もう一つ心掛けていることは、手話通訳者でありスタッフでもあることのバランスを保つことです。スポーツ施設の職員や大会役員の大半は聴者で、私を含めてデフ水泳の手話通訳者も聴者です。そのため職員や大会役員から、選手やスタッフへの質問を直接受けてしまうこともよく起こりますが、選手に向けた質問には選手が自分で答えるべきですし、スタッフに向けた質問の中には渉外業務担当のスタッフが答えるべきものも多いです。手話通訳者が、選手の自律性や、他のスタッフの仕事を奪うことにならないように、たとえ自分が相手の質問の答えを知っている場合でもそれは伝えず、手話通訳に徹します。それが「通訳」の仕事だからです。一方で、私もサポートスタッフという立場なので、自分で判断して動かなければならないこともよくあります。ここのバランスは、毎回試行錯誤の連続です。これもきっと、他のスポーツの通訳現場でも共通の課題なのではないかと思います。

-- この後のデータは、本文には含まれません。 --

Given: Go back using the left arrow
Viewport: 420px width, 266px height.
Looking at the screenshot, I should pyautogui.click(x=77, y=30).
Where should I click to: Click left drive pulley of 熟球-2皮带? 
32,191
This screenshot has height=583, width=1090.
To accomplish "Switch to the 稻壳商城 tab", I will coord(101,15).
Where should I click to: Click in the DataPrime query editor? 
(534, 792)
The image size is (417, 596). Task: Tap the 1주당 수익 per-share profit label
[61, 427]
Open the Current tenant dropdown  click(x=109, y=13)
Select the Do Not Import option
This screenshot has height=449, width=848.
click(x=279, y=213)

私は、日本デフ水泳協会が実施している強化合宿に帯同していますが、合宿の通訳は体力勝負の仕事です。プールサイドは温度や湿度がかなり高い上に、そもそも手話通訳は視覚と音声という全く異なる言語の通訳なので、脳疲労が激しいことが知られています。ですが、みんなで一緒に「場」を作れること、良い関係性を築き、高め合う意思を持って集えることは本当に楽しく、チームで協力するからこそ味わえるものだと感じます。そこでなければ得られない達成感というのが確実にあると思います。

デフスポーツの魅力、デフ水泳のススメ

スポーツの大きな魅力の一つといえば、やはり「生」で見る迫力でしょうか。選手が大会や試合などで力を発揮する「場」と、練習などでその力を磨こうとする「場」と、それぞれ性質は違いますが、どちらもすごく美しいです。そしてスポーツに限らず何かを極める人たちは、どこか同じものを意識しているのかもしれないと感じます。

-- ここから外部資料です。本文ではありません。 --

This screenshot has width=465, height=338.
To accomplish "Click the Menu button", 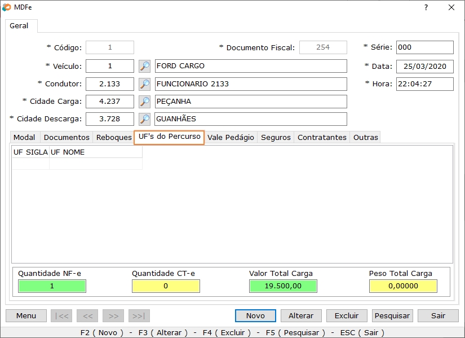I will pyautogui.click(x=26, y=315).
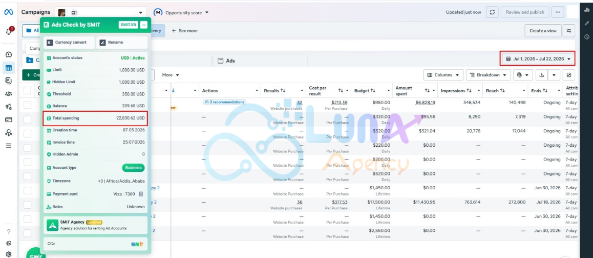Expand the Columns dropdown
The width and height of the screenshot is (593, 258).
pos(443,75)
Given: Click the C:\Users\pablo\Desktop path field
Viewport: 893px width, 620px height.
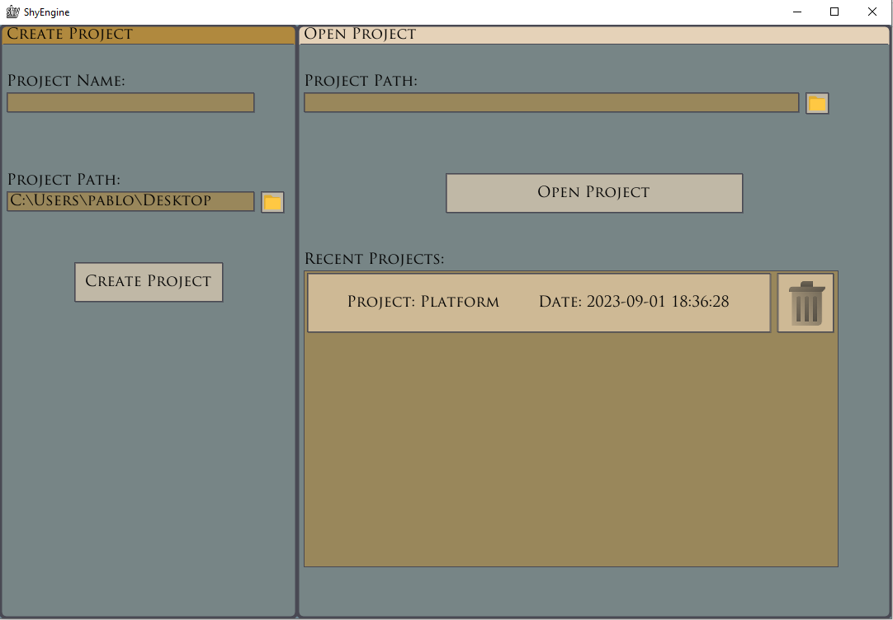Looking at the screenshot, I should [x=130, y=201].
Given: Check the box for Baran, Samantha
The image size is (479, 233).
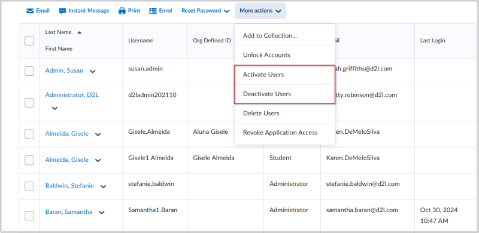Looking at the screenshot, I should pos(29,216).
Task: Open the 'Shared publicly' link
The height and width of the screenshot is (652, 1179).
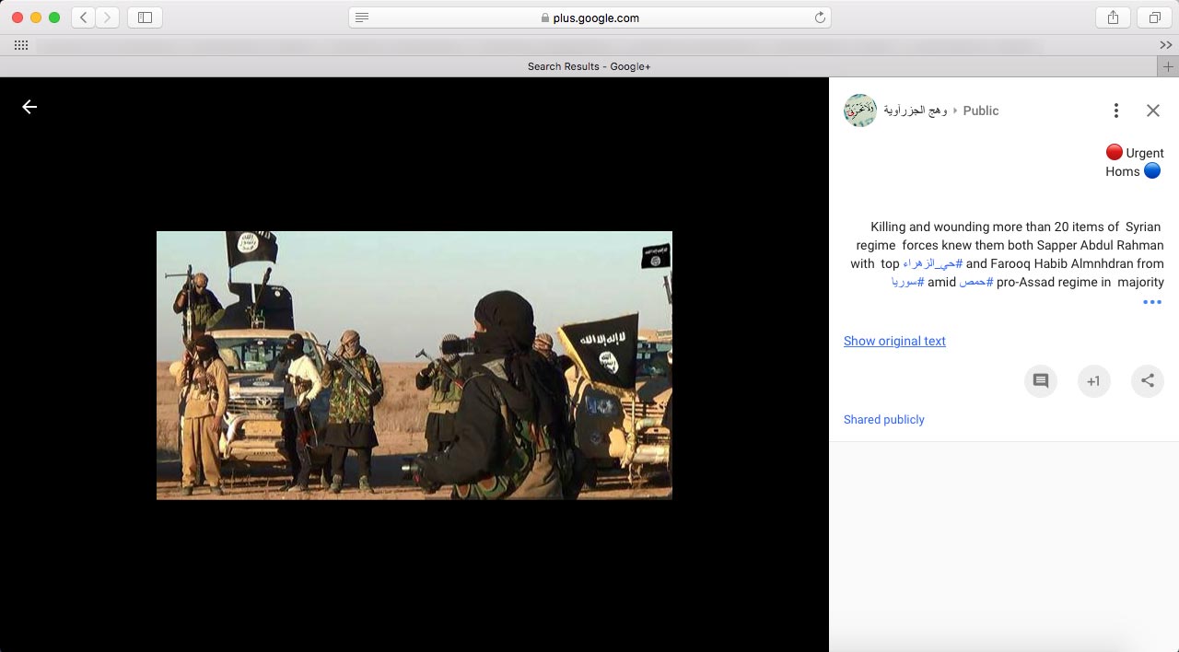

デフ水泳に関していうと、泳いでいるときには他人とのコミュニケーションの必要がなく、体の動きも見ればおおまかには理解できる競技なので、ろう者が気軽にはじめられるスポーツだと思います。とはいえ練習の合間にコーチから指導が入ることが多いですし、スイミングクラブとの事務的なやりとり、同じクラブに通う仲間たちとの会話など、多くのコミュニケーションが発生します。また、聴覚障害があると、三半規管の機能に障害があることもあり、平衡バランスを取りにくい人もいます。その場合、水泳においてはうまくターンができなかったり、まっすぐに泳げないことがあります。ろう者と聴者が一緒に水泳を楽しむためには、聴覚障害の特性を理解し、視覚的にわかりやすい指導を心掛けたり、手話通訳や筆談を大いに活用することがとても大切です。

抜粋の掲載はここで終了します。